(MATERIAL FOR THE TASK Opens)

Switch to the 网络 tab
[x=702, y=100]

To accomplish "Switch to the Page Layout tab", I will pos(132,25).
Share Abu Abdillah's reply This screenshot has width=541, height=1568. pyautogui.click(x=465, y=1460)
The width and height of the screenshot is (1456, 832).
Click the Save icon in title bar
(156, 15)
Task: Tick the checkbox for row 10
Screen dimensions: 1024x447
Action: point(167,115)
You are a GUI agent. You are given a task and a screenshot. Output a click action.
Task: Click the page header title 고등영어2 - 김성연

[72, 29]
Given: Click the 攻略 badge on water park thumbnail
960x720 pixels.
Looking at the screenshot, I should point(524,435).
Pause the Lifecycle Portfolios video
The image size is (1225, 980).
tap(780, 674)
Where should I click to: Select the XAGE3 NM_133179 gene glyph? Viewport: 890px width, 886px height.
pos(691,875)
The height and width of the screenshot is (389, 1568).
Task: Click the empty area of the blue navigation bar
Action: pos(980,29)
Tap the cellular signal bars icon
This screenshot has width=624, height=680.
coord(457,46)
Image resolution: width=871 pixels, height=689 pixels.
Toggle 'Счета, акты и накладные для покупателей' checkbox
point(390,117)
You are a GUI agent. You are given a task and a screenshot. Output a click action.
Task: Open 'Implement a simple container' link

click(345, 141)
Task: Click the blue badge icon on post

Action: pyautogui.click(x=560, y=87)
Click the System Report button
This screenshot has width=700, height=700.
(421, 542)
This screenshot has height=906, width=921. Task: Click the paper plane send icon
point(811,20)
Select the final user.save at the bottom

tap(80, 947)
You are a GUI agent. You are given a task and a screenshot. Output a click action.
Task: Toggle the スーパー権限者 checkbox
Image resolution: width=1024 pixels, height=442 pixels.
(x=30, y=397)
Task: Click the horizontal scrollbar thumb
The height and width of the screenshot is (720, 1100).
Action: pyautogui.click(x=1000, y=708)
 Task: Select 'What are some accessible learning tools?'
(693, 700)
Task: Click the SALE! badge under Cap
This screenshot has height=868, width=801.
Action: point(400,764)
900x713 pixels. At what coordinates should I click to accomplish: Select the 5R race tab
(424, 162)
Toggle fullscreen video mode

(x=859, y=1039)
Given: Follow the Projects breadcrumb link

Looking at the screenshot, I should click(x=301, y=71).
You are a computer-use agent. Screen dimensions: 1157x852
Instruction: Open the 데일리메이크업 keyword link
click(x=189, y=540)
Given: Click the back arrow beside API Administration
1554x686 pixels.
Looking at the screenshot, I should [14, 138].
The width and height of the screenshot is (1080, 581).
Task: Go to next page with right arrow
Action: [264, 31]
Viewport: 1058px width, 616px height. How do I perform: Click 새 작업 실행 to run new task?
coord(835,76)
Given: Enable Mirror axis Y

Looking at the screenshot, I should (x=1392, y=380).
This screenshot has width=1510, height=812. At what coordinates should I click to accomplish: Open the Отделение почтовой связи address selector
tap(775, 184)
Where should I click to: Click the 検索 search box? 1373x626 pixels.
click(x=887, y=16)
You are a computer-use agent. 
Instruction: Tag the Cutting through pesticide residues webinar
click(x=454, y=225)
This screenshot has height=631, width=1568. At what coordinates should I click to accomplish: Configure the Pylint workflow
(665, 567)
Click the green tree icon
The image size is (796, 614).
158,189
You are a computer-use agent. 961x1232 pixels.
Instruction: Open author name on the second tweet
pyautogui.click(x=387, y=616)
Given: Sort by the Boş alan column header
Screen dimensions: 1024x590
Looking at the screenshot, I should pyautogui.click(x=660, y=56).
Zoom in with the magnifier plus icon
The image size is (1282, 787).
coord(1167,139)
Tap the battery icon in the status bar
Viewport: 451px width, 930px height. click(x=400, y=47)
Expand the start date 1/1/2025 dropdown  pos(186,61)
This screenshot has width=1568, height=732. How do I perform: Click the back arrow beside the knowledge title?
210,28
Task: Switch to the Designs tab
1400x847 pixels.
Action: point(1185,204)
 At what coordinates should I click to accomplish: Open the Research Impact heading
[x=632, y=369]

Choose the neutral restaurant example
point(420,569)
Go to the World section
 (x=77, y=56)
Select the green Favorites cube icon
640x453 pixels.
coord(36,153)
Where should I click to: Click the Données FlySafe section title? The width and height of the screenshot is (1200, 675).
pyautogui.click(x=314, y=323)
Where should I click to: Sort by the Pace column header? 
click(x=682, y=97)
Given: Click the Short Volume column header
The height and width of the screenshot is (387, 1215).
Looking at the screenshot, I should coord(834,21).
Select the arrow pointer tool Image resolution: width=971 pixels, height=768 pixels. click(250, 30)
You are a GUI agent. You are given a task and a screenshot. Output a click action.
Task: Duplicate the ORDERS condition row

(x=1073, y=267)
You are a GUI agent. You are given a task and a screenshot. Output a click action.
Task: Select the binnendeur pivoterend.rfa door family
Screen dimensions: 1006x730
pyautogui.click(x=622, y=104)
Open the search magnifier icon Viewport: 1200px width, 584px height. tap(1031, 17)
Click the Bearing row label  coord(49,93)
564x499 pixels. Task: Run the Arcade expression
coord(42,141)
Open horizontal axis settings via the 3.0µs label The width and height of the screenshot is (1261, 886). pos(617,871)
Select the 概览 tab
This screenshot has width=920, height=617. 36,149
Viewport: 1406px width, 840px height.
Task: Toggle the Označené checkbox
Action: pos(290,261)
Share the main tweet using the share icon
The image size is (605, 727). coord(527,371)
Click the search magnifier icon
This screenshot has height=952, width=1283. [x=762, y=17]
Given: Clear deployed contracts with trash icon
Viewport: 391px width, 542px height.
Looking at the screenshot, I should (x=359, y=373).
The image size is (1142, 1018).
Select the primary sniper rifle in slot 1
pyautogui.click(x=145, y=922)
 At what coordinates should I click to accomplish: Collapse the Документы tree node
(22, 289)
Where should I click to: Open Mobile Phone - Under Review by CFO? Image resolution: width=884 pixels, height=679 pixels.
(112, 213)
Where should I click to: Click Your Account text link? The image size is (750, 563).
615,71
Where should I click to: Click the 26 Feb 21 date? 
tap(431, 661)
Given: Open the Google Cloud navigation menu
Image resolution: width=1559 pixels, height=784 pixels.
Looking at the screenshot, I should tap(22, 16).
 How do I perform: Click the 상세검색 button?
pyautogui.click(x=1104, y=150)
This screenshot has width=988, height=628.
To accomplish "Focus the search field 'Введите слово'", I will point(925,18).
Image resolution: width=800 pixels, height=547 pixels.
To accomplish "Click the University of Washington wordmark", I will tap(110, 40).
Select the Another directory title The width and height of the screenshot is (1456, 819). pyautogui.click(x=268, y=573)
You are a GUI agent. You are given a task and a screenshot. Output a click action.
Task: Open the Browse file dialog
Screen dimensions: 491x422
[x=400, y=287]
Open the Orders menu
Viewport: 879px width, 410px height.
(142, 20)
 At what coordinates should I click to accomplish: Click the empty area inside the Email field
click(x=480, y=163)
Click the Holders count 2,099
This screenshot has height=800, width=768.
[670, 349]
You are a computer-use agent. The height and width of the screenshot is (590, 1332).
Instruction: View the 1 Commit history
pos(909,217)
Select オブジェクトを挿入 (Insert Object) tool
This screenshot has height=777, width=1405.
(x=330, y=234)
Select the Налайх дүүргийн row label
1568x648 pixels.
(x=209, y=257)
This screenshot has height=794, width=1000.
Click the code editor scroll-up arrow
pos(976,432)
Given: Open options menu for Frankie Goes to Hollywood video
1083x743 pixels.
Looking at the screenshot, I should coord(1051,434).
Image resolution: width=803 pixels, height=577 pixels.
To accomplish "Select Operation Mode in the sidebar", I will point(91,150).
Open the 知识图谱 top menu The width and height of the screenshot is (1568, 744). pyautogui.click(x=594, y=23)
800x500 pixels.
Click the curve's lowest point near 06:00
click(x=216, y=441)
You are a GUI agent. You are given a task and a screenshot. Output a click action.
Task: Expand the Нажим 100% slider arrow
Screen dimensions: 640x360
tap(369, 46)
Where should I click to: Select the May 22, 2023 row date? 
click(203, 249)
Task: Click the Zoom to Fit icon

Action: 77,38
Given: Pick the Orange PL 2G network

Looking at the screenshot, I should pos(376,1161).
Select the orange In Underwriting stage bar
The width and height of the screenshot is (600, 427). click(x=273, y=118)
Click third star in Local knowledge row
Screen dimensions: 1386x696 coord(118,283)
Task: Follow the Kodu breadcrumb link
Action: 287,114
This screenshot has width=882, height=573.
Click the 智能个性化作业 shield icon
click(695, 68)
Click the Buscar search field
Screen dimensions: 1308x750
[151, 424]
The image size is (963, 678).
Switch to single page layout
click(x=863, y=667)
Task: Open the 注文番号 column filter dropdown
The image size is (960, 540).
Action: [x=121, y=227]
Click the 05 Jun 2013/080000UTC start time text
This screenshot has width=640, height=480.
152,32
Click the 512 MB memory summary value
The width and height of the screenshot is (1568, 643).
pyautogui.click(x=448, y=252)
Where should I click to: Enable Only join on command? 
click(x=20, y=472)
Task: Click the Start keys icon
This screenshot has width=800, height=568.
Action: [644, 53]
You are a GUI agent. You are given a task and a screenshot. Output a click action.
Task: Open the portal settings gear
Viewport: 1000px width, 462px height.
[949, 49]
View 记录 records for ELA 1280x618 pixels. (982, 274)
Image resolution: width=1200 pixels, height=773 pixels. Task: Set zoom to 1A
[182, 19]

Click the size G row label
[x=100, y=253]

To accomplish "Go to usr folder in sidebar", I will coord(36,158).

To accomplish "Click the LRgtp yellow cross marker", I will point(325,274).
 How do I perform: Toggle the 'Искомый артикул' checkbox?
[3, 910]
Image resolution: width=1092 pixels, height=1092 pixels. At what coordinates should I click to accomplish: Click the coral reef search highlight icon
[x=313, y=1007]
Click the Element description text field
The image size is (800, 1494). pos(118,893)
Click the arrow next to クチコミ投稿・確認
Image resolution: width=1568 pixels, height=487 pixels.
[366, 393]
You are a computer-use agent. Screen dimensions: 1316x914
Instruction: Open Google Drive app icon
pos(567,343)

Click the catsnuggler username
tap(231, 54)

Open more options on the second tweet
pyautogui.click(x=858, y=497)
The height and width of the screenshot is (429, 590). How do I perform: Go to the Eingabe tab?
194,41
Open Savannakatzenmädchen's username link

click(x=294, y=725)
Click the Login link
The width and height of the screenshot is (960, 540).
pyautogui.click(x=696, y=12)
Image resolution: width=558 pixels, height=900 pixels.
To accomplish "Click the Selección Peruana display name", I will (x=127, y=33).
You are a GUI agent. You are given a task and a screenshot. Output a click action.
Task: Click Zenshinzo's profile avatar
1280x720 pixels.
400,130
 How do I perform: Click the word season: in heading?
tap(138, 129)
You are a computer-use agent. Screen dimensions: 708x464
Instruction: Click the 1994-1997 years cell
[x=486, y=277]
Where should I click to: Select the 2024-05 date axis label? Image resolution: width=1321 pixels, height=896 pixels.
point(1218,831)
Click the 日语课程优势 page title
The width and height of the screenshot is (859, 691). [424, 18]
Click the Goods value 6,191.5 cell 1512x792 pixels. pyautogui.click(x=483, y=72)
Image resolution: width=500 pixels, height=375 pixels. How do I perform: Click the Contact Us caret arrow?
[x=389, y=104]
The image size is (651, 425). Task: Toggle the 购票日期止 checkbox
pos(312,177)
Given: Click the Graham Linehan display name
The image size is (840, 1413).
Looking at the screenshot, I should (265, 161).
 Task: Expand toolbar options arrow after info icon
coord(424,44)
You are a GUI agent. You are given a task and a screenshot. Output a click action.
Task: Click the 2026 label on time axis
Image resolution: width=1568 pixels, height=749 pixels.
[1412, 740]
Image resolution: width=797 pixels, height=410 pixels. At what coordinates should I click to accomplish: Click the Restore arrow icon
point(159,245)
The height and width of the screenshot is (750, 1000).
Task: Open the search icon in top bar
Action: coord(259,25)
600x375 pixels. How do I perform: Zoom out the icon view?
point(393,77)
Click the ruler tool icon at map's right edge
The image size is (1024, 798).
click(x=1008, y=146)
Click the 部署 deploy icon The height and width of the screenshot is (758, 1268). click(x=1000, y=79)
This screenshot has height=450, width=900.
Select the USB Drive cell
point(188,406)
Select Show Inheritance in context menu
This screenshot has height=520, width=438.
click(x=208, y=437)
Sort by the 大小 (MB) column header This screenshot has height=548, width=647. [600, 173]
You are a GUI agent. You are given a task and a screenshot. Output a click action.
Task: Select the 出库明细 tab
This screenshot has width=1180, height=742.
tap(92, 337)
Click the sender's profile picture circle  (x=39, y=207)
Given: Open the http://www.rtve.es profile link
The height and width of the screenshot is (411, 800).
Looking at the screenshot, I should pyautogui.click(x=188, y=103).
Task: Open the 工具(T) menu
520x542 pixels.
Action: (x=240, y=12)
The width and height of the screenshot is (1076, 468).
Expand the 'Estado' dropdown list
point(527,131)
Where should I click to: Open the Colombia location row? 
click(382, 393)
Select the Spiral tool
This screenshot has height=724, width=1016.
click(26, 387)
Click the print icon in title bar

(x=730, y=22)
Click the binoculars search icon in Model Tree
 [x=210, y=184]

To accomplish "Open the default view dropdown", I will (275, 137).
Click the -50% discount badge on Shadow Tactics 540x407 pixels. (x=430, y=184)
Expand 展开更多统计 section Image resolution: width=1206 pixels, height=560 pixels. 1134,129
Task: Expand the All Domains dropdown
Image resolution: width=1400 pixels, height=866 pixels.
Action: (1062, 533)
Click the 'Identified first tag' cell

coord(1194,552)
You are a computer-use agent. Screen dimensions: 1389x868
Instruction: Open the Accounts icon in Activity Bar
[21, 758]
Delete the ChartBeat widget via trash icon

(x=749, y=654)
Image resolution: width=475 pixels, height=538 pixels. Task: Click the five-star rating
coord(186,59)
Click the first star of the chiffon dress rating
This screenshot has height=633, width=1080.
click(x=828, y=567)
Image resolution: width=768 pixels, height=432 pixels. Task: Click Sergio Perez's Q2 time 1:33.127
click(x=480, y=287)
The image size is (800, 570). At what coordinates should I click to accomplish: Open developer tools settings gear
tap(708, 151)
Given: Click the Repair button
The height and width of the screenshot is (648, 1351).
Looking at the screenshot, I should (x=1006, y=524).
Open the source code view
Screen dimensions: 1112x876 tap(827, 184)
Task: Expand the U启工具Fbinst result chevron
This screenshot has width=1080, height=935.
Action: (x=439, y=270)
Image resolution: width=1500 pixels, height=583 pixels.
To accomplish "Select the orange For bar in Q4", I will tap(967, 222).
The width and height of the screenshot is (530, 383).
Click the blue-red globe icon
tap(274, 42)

(MATERIAL FOR THE TASK Closes)

WORK ORDER ::
I'd like the lines above from the one with "Click the 'Identified first tag' cell" up to and including the one with "Image resolution: width=1500" copied exactly, with no other lines.

FINISHED EXERCISE ::
Click the 'Identified first tag' cell

coord(1194,552)
You are a computer-use agent. Screen dimensions: 1389x868
Instruction: Open the Accounts icon in Activity Bar
[21, 758]
Delete the ChartBeat widget via trash icon

(x=749, y=654)
Image resolution: width=475 pixels, height=538 pixels. Task: Click the five-star rating
coord(186,59)
Click the first star of the chiffon dress rating
This screenshot has height=633, width=1080.
click(x=828, y=567)
Image resolution: width=768 pixels, height=432 pixels. Task: Click Sergio Perez's Q2 time 1:33.127
click(x=480, y=287)
The image size is (800, 570). At what coordinates should I click to accomplish: Open developer tools settings gear
tap(708, 151)
Given: Click the Repair button
The height and width of the screenshot is (648, 1351).
Looking at the screenshot, I should (x=1006, y=524).
Open the source code view
Screen dimensions: 1112x876 tap(827, 184)
Task: Expand the U启工具Fbinst result chevron
This screenshot has width=1080, height=935.
Action: (x=439, y=270)
Image resolution: width=1500 pixels, height=583 pixels.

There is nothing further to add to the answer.